La tombe de l’anglais à Saint-Jean-Cap-Ferrat

par JMS 24 janvier 2024

La tombe de l’anglais à Saint-Jean-Cap-Ferrat est une histoire qui raconte un temps où les cimetières n’étaient pas pour les anglicans.

 » A quelque distance de la maison des gardiens du phare de Saint-Jean-Cap-Ferrat, vers le nord-est, se trouve la pierre tombale d’un anglais décédé à Tende en 1817.

Pas de cimetière pour l’Anglais

Voici cette inscription : « To the memory of Charles Best esq. m. d. who died at Tenda in the county of Nice, on the 30th. day of july 1817, aged 38. »

Ce malheureux jeune homme avait succombé à Tende, pendant une excursion qu’il avait entreprise par la route de Turin.

On l’avait alors embaumé, puis transporté à Nice, chef-lieu de la province.

Mais sous le régime sarde du temps, aucun cimetière n’admettait les dépouilles des protestants.

Les amis du défunt lui firent une sépulture à la pointe du Cap Ferrat.

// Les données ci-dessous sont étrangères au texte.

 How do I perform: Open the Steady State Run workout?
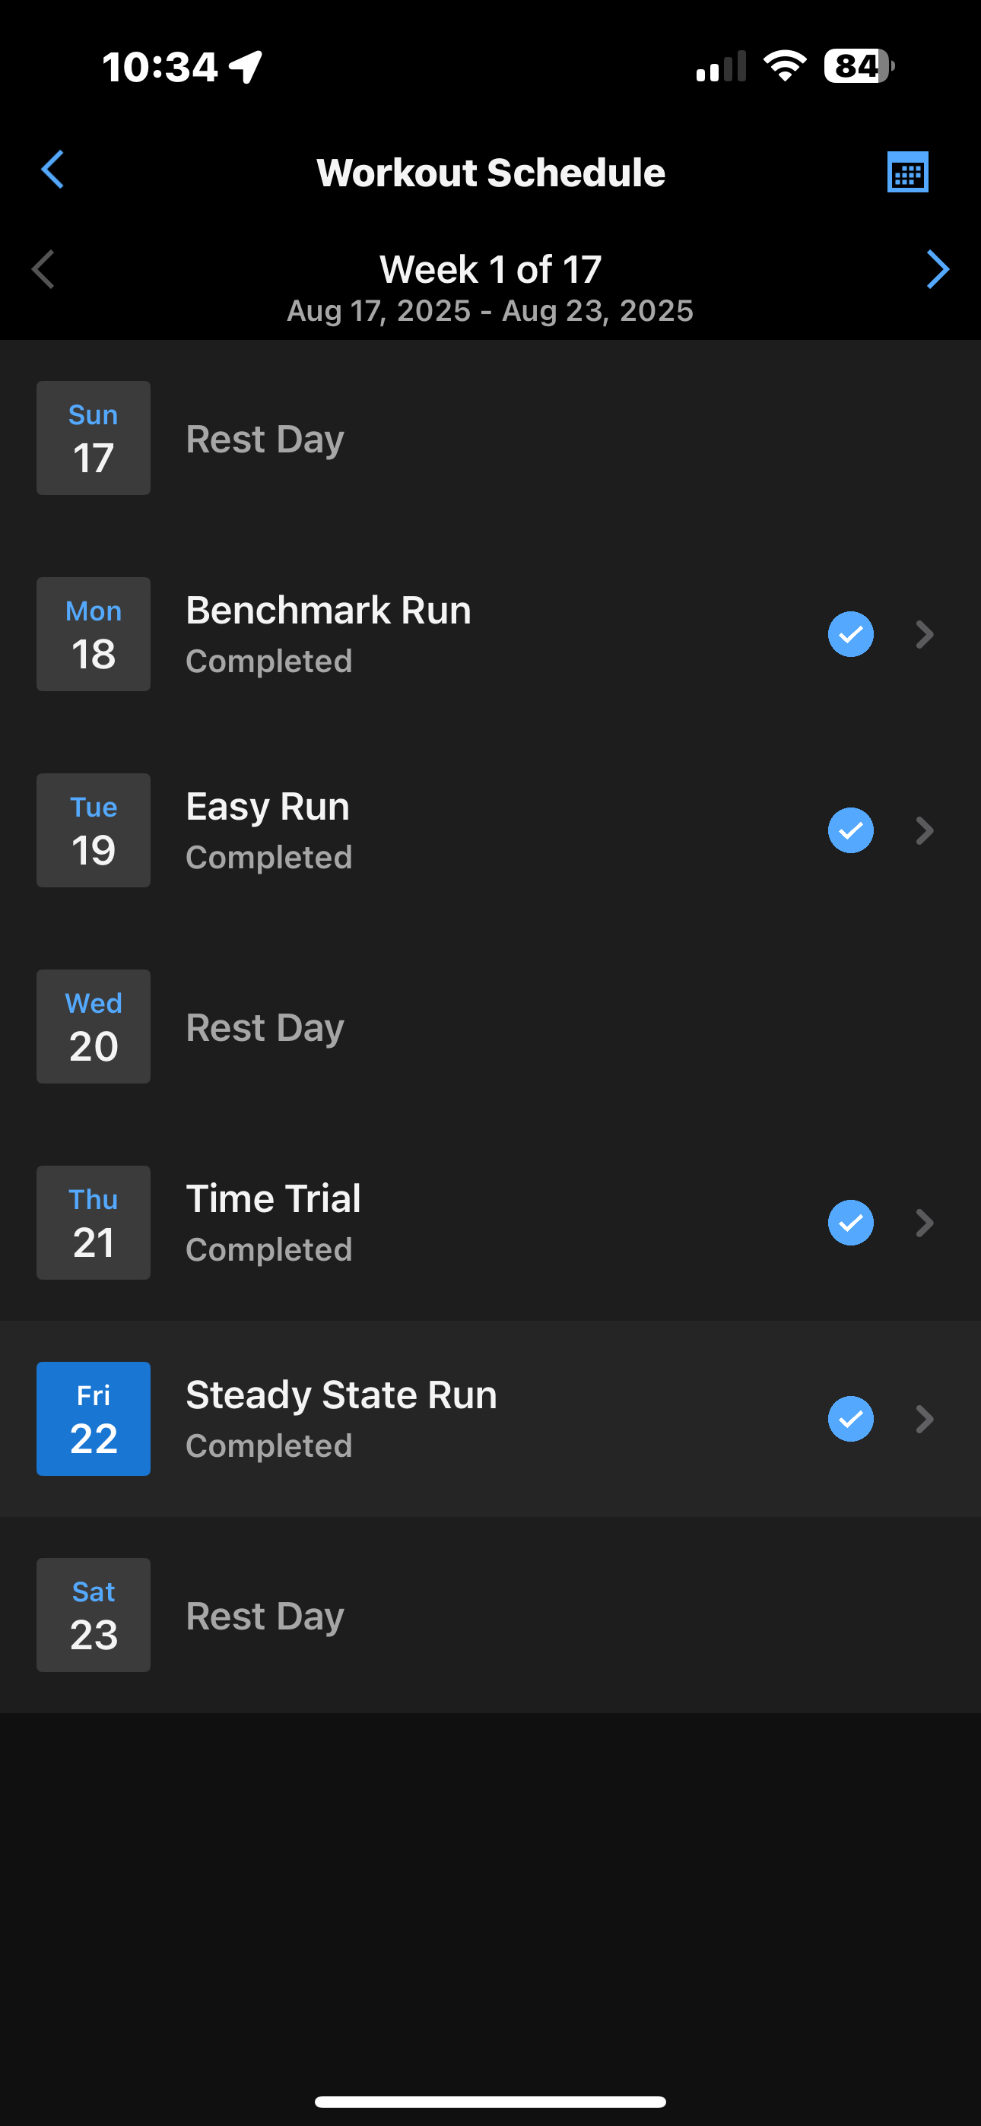click(342, 1396)
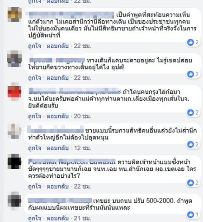This screenshot has width=203, height=222.
Task: Click ตอบกลับ under the เทขยะ comment
Action: coord(58,219)
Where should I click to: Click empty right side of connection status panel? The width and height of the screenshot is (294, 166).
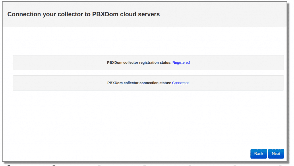244,83

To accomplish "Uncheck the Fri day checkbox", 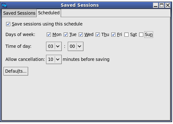I will 113,35.
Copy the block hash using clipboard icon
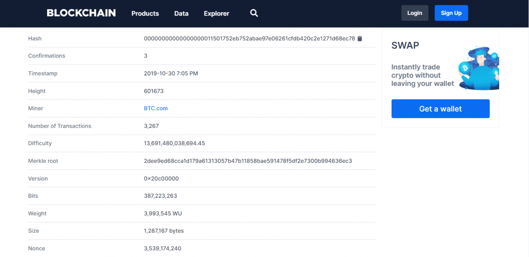 [x=360, y=38]
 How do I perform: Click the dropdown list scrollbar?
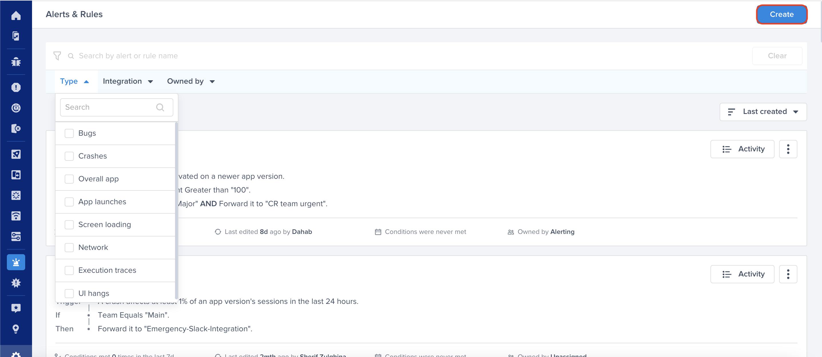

Dès la fin des guerres du premier Empire, une colonie anglaise assez nombreuse venait passer l’hiver à Nice, occupant surtout le quartier de la Croix de Marbre.

Cette colonie s’émut de ce que le corps de Charles Best avait été repoussé des cimetières.

Intervention diplomatique

L’affaire fut transmise au gouvernement de Londres qui fit agir auprès de la cour de Turin.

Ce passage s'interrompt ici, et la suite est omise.